In January, Payless announced that a new management team — lead by new CEO Jared Margolis  — would attempt to reintroduce the affordable shoe retailer to US markets after filing for bankruptcy twice.

Margolis (the former president of a licensing agency called CAA-GBG) said in a statement: “I am pleased to have the opportunity to lead this iconic retail brand into a new strategic phase with a strengthened balance sheet and clean financial outlook.”

“We intend to leverage Payless’ existing infrastructure, which is best in class and already includes product design and development, distribution, marketing, and a strong relationship with major footwear manufacturers,” the statement read. “Thus, providing the new Payless with the ability to be nimble, innovative, and to fast-track our biggest growth opportunity: The United States.”
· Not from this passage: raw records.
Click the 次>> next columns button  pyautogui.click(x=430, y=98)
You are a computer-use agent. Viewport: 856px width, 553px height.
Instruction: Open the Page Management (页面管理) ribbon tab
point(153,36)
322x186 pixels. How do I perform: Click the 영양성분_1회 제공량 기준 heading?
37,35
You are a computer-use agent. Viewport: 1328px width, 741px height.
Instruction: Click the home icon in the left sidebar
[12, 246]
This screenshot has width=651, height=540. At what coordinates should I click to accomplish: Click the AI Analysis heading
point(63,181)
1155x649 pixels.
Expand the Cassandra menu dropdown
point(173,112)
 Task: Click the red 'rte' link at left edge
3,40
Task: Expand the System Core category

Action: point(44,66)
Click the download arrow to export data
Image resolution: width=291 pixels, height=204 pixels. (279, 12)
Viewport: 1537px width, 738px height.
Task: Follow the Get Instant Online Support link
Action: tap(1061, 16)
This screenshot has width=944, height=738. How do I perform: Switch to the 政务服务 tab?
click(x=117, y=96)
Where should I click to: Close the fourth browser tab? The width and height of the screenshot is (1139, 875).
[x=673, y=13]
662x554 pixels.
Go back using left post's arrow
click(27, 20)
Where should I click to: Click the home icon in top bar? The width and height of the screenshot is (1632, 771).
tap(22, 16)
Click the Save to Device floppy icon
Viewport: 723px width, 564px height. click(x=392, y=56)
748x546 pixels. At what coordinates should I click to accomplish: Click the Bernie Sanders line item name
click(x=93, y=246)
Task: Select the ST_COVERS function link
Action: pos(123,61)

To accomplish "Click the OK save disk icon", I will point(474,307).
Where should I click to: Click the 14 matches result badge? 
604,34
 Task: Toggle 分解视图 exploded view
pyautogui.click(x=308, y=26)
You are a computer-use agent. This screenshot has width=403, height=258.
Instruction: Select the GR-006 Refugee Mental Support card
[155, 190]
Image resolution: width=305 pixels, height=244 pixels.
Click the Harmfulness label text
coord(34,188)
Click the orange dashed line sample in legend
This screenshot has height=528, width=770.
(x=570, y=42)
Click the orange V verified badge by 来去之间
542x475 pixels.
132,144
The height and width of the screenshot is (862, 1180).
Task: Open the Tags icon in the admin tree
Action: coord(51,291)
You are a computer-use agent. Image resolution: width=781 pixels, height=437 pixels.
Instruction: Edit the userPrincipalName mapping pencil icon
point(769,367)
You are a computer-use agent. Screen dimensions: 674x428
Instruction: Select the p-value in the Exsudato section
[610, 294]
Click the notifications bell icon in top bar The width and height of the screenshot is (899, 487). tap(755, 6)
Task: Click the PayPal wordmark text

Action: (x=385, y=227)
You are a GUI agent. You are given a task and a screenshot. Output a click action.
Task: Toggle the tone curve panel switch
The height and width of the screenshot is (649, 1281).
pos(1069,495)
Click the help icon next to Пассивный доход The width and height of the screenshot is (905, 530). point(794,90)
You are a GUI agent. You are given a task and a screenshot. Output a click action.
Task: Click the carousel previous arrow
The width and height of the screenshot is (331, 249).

He continued: “We will implement a new comprehensive strategic plan to strengthen our relationship with our vendors and suppliers, support our global franchise partners and deepen the trust of our customers.”

In 2019, Payless filed for Chapter 11 bankruptcy protection, shutting all 2,100 US stores and leaving 16,000 people unemployed.

“Payless will begin liquidation sales at its U.S. and Puerto Rico stores on February 17, 2019, and is winding down its e-commerce operations,” a Payless spokesperson confirmed to CNN Business at the time, adding that “this process does not affect the Company’s franchise operations or its Latin American stores, which remain open for business as usual.”

The shoe retailer, which was founded in 1956, filed for Chapter 11 bankruptcy in April 2017, according to CNN Business. The outlet went on to report that at the time that the company closed around 400 of its stores.